Enttäuschte Hoffnungen
Überhaupt hätten die Österreicher kein starkes Auftreten als Europäer, meint Puntscher-Riekmann. Dabei seien an den Beitritt des Staates in die Union sehr wohl Hoffnungen innerhalb der Gemeinschaft geknüpft worden: dass es sich um einen Partner handeln könnte, der zur Weiterentwicklung der EU beiträgt und nicht zuletzt eine Brücke zu Osteuropa schlägt. Doch diese Erwartungen seien bald enttäuscht gewesen. Und spätestens mit der Bildung einer Koalition zwischen ÖVP und FPÖ, die für europaweiten Aufruhr gesorgt hatte, sei der Vertrauensverlust groß gewesen.

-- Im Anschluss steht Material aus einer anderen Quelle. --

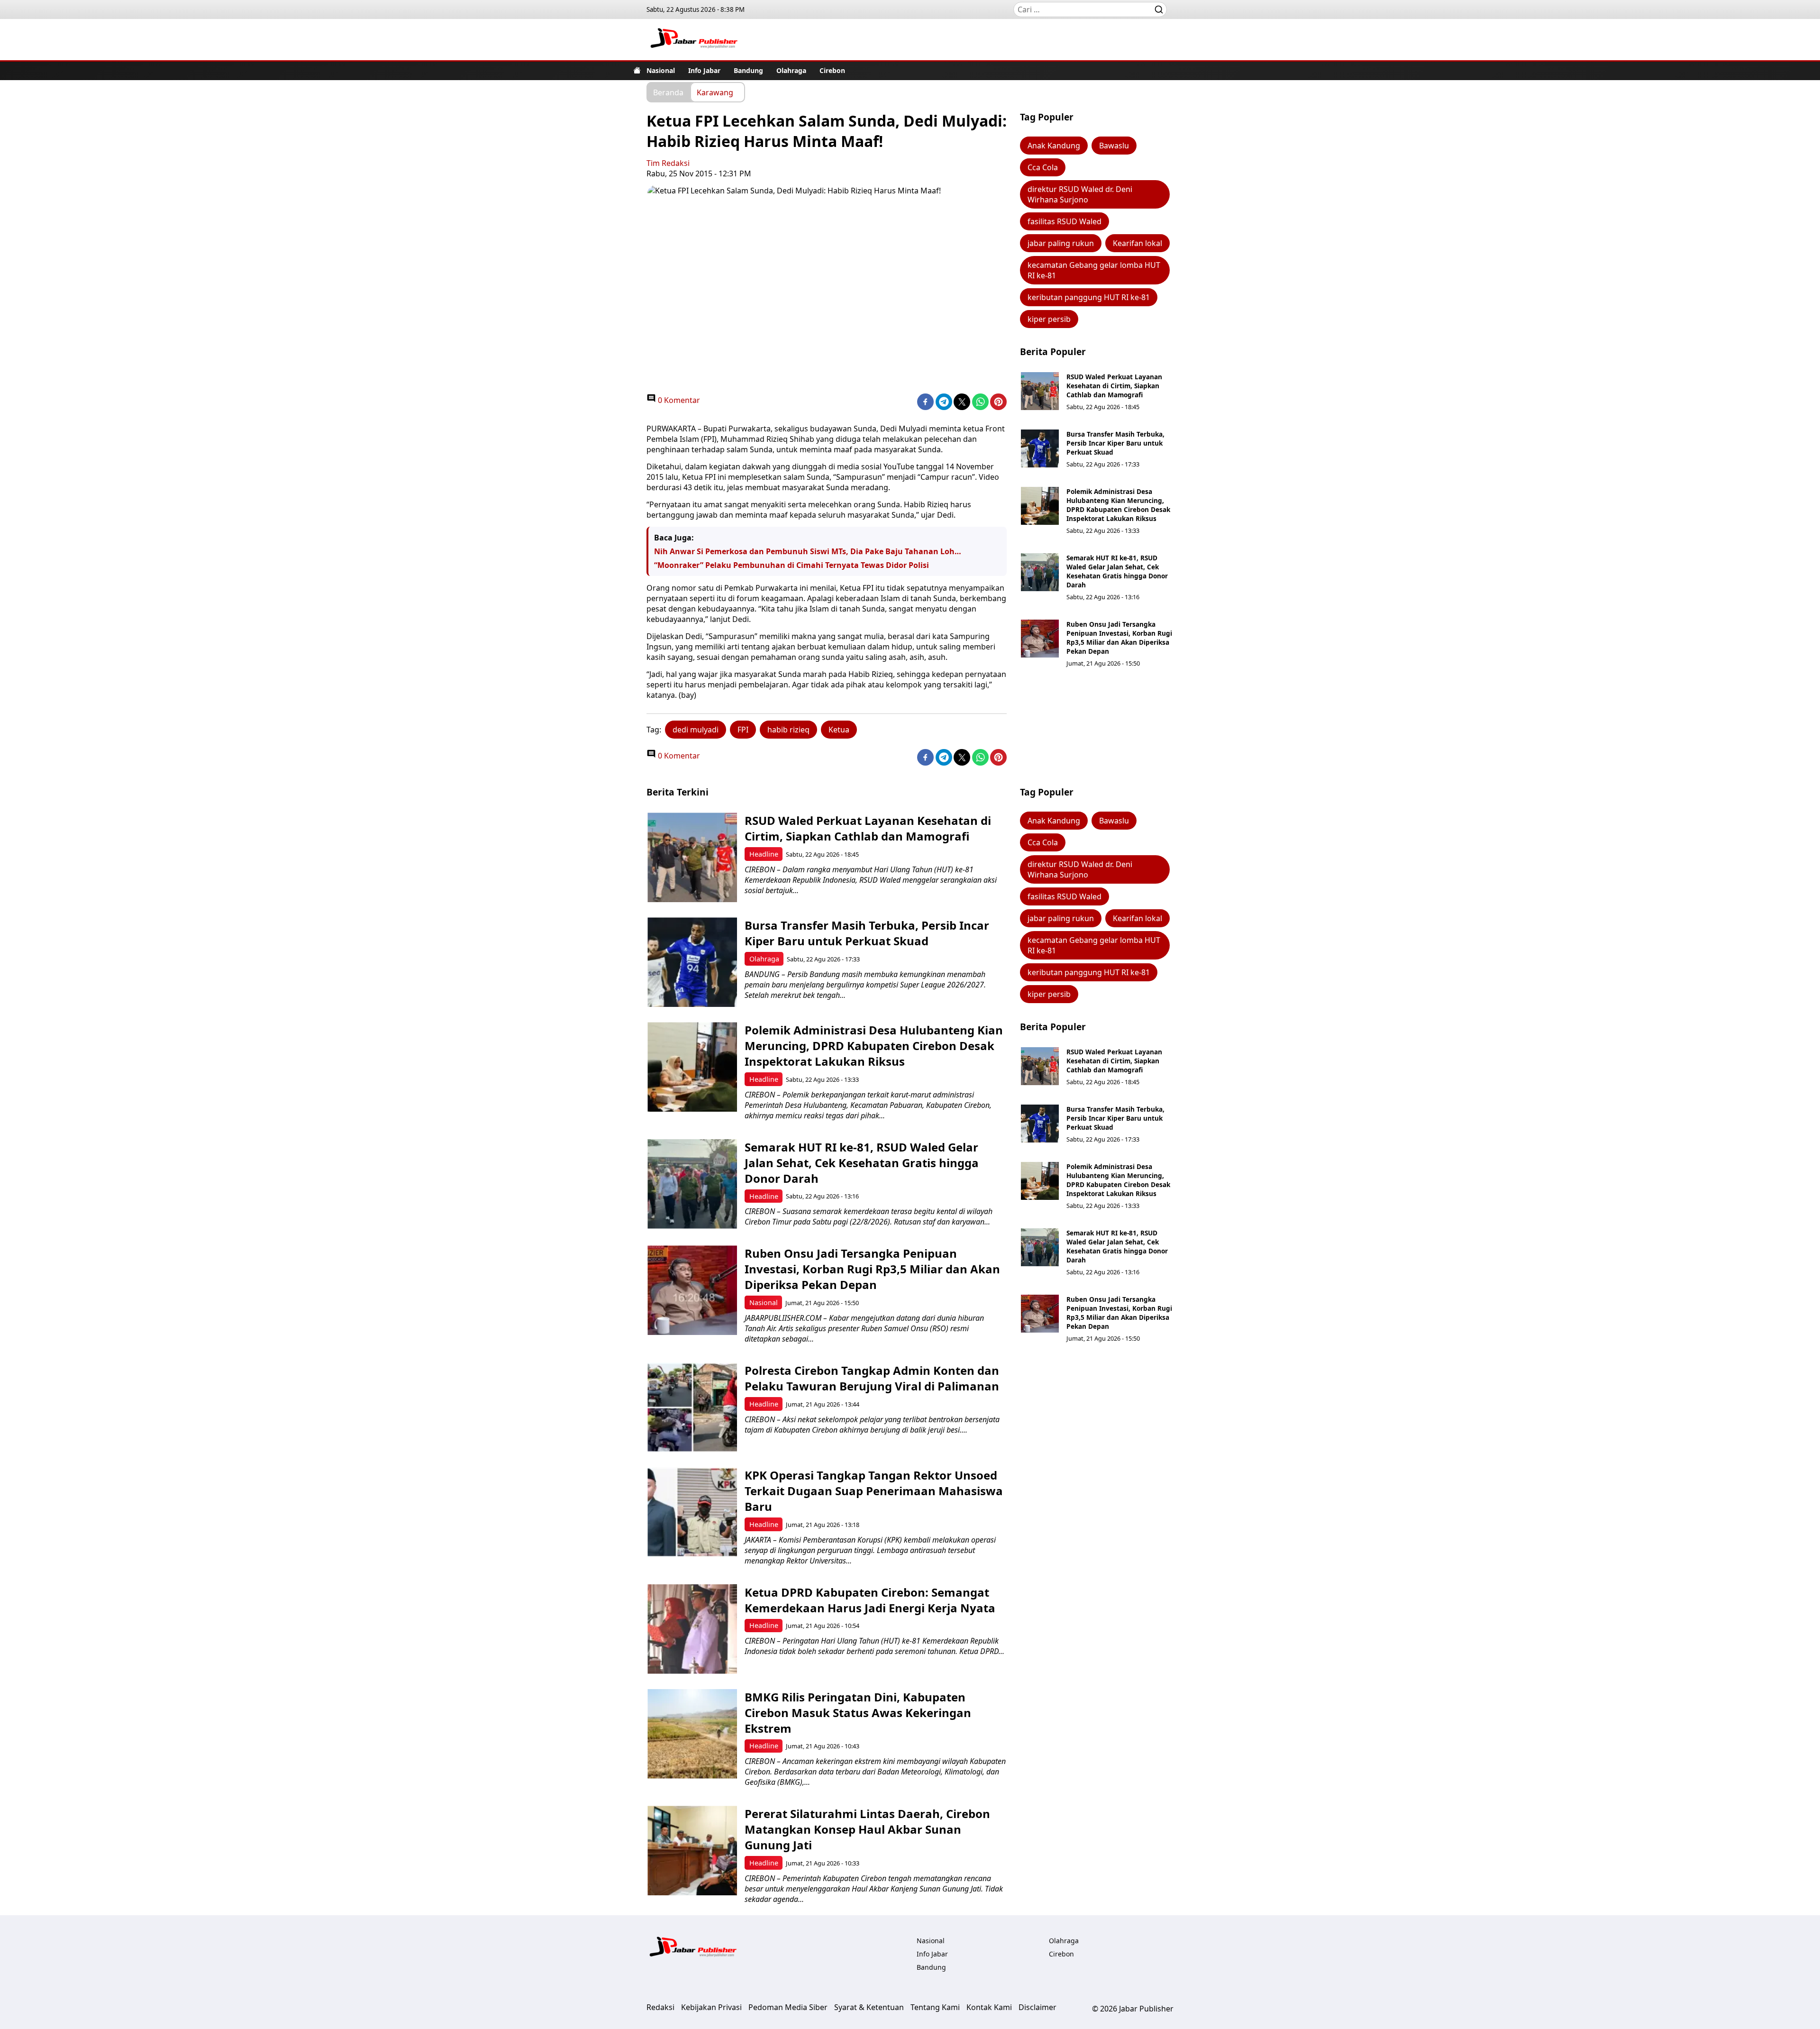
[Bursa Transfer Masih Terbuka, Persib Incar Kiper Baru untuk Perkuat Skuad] (1040, 448)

Neuen Kredit zu erhalten, brauche aber Zeit, sagt Puntscher-Riekmann. Zumal die jetzige Regierung zu Beginn ihrer Amtszeit auf europapolitische Fragen nicht ihr größtes Augenmerk gelegt hatte. Erst seit kurzem wird das gewachsene Interesse von Kanzler Faymann daran registriert. Dabei hätte Österreich als Mitglied der Eurozone, das noch dazu gute wirtschaftliche Eckdaten aufweist, durchaus eine Möglichkeit, in der Finanzkrise Akzente zu setzen und Ideen zu liefern.

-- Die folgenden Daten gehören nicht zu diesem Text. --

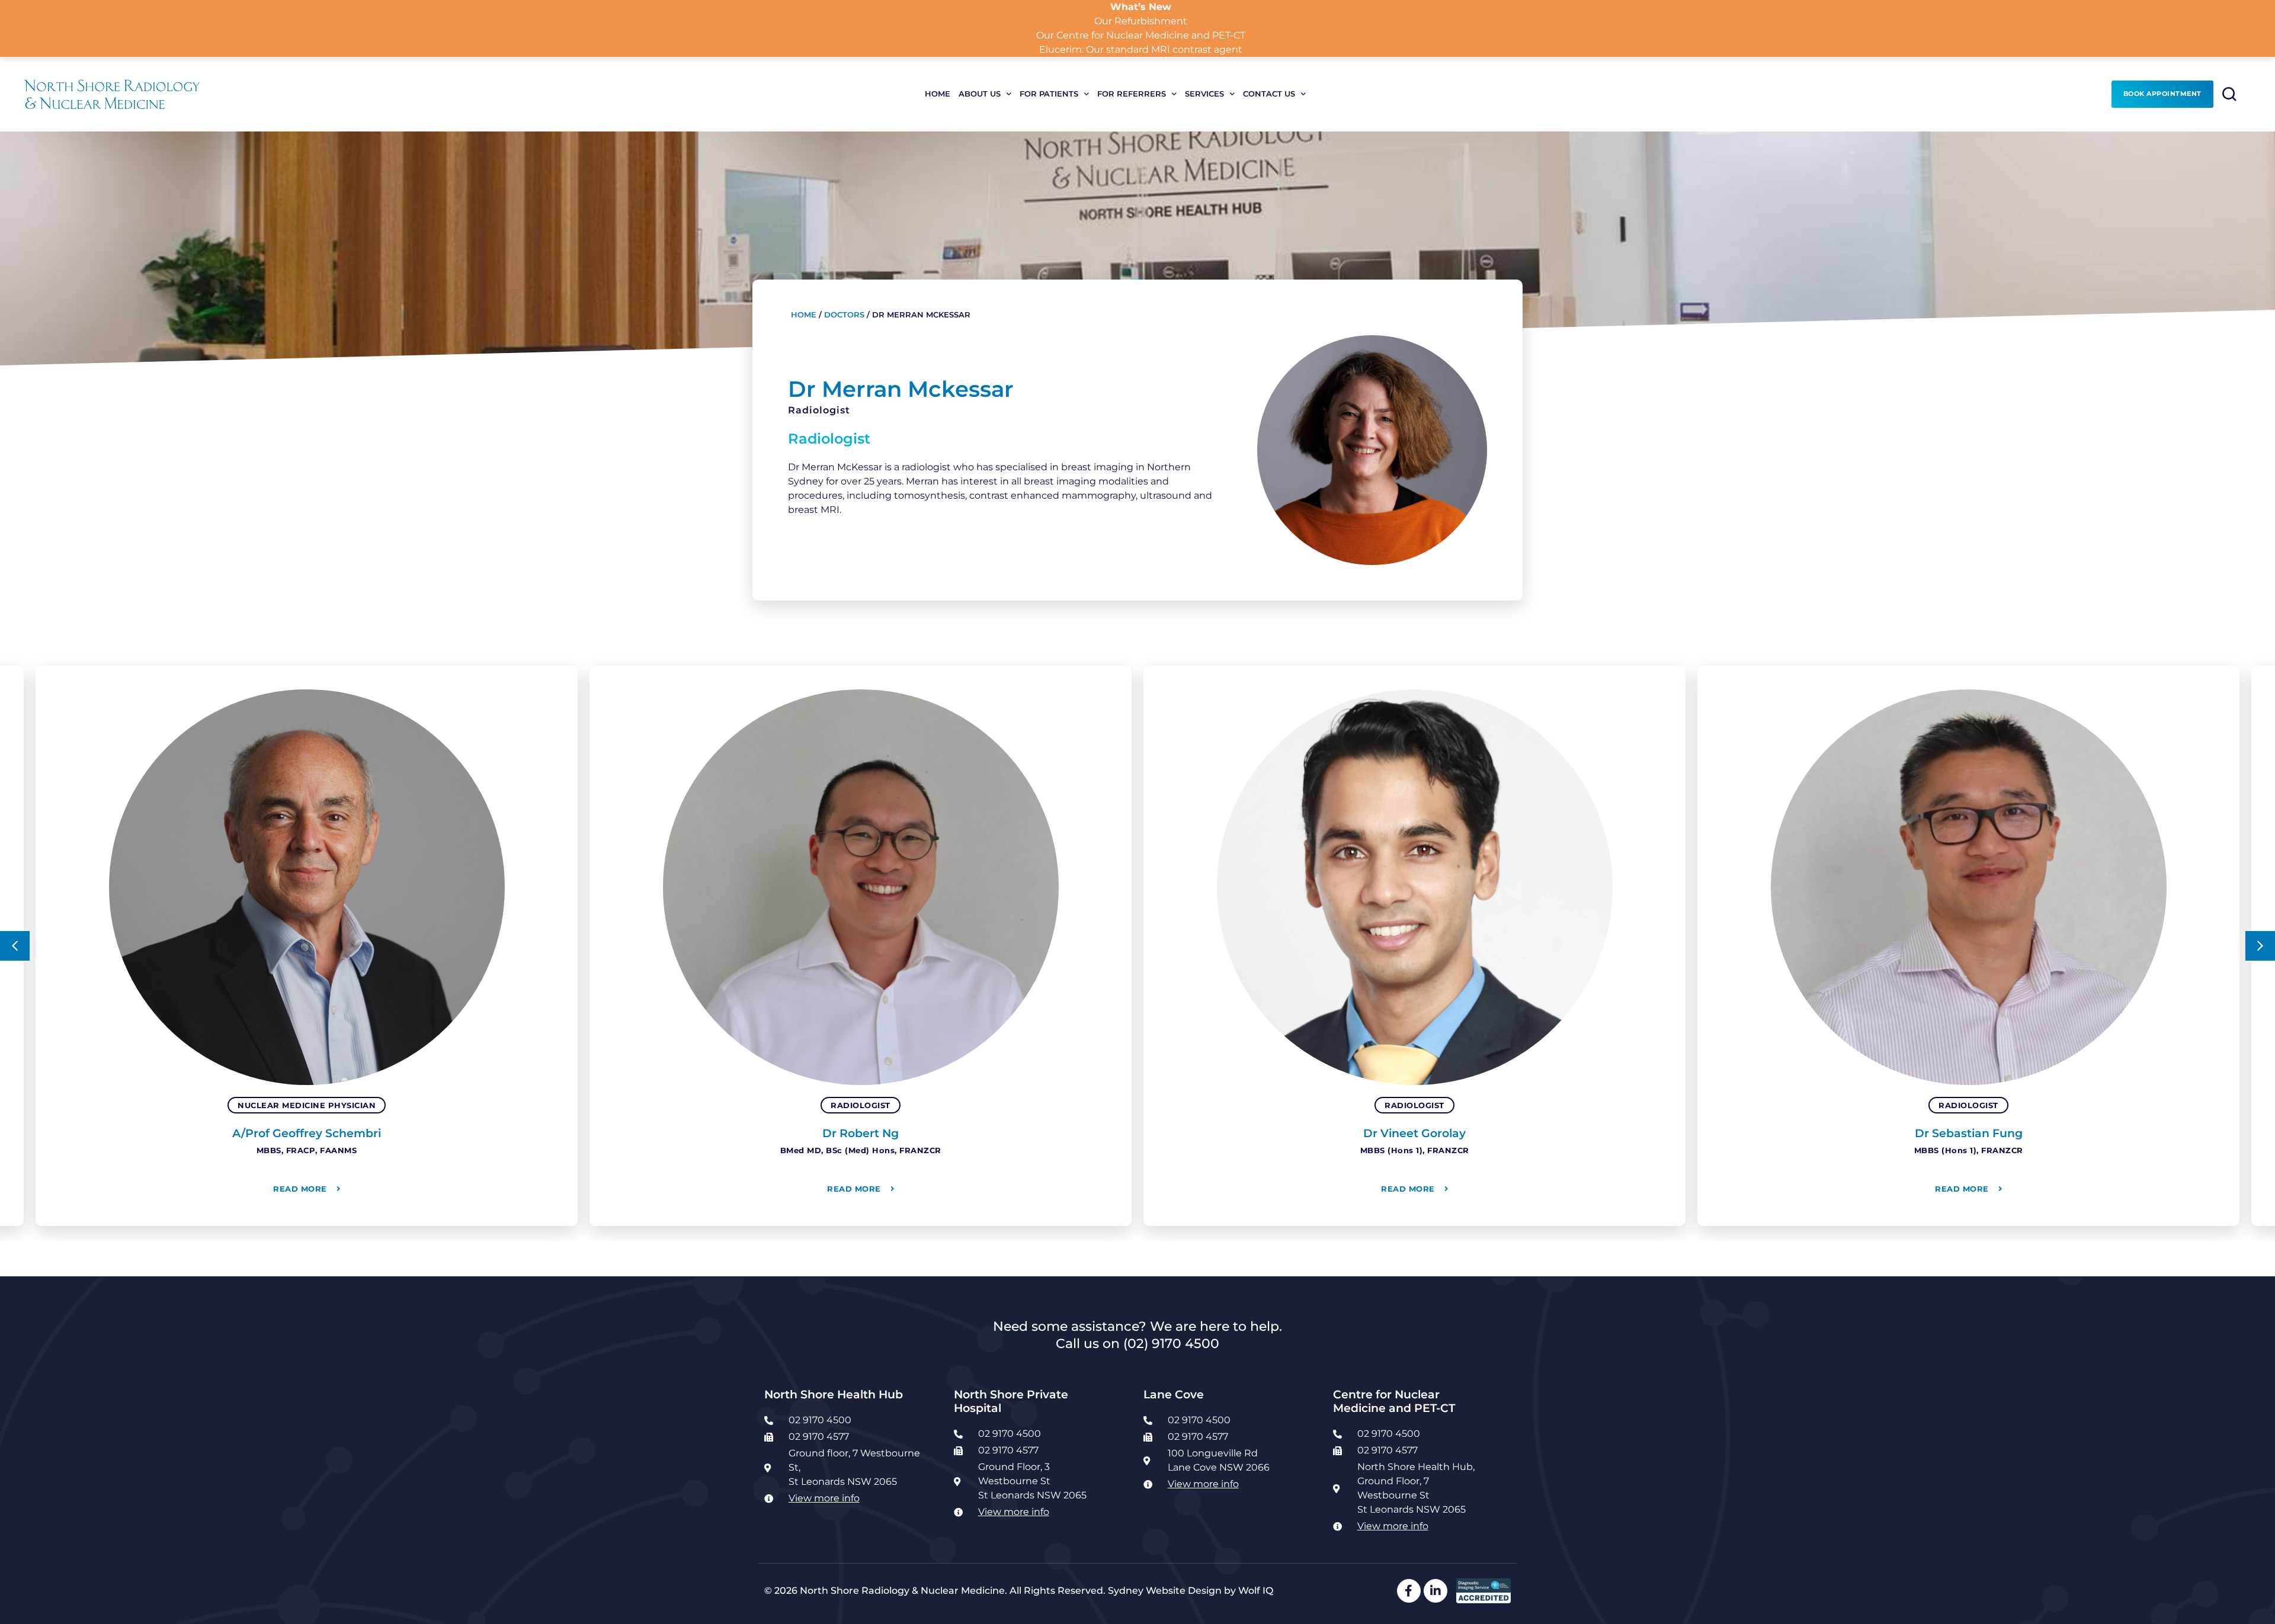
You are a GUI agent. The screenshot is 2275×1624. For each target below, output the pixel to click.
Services (1204, 93)
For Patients (1049, 93)
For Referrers (1131, 93)
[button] (15, 946)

Dieses Thema nämlich ist es, das alle anderen derzeit überlagert - und das bereits seit Jahren. Daher ist auch die Bildung von Allianzen zurückgegangen, die früher ausgeprägter zu sein schien. Die Staaten der Visegrad-Gruppe - Polen, Ungarn, Tschechien und die Slowakei - beispielsweise verfolgen mittlerweile unterschiedliche Interessen. Die Niederlande konzentrieren sich auf ihre eigenen Probleme, anstatt die traditionelle Kooperation mit Belgien zu vertiefen. Sogar in nordeuropäischen Ländern wie Finnland und Schweden klappt die Gruppenbildung nicht mehr so wie früher - schon allein deswegen, weil der eine Staat den Euro als Währung hat und der andere nicht.
Ohne die Großen
Aber um ihren Einfluss in der EU zu stärken, müssten die einzelnen Mitglieder wieder auf die Suche nach Verbündeten gehen. Dabei vermisst der Politologe Kaczynski Koalitionen zwischen kleineren Ländern - ohne Beteiligung jener großen, die die Debatte beherrschen. Lange Zeit dominierten deutsch-französische Spitzentreffen die Politik. "Aber wo gibt es etwa eine österreichisch-belgisch-niederländische Initiative?" Laut Kaczynski wäre so etwas ein wichtiges Signal: Auch die kleineren EU-Staaten haben ein Stimmrecht, und sie machen davon sehr wohl Gebrauch.
Wenn es nach EU-Recht geht, können ein paar Staaten - mindestens neun - tatsächlich mit einer Idee vorpreschen, die dann von den anderen aufgegriffen werden kann. Das wird derzeit etwa für die Finanztransaktionssteuer debattiert, deren europaweite Einführung nicht möglich ist. Ebenso kursieren Diskussionspapiere, mit denen Mitglieder ihre Standpunkte im nun laufenden Ringen um das EU-Budget festlegen.
Das wiederum ist eine Gruppenbildung, die nach Meinung etlicher Beobachter nicht unbedingt zur Integration der Union beiträgt. Vielmehr stehen einander zwei Lager gegenüber: jenes der Empfängerländer und jenes der Nettozahler, die mehr Geld in den gemeinsamen EU-Haushalt fließen lassen, als sie daraus bekommen. Österreich befindet sich in der zweiten Gruppe und pocht auf eine Beschränkung des EU-Budgets.
Dabei könnte es umgekehrt einen Vermittler zwischen den beiden Lagern spielen. Gerade als kleines Land könnte es diese Rolle übernehmen, stellt Puntscher-Riekmann fest. Gleichzeitig räumt sie ein, dass es umso schwieriger wird, sich von der Nettozahler-Rhetorik zu befreien, je länger diese gepflegt wurde.
Parallel dazu könnte Österreich auch einen Ausgleichsfaktor in der sich verschärfenden Konfrontation zwischen den Ländern im Norden und den krisengebeutelten Staaten im Süden spielen. Es wäre eine lohnende Rolle, findet auch Kaczynski. So wäre es im Interesse des Landes, die Debatte von den Vorwürfen gegen den vermeintlich verschwenderischen Süden wegzuführen hin zur Diskussion über eine sinnvolle Verwendung von EU-Förderungen - auch da also eine Brückenfunktion zu übernehmen. Wenn sich Wien als Hauptstadt Mitteleuropas begreife, könne es davon nur profitieren.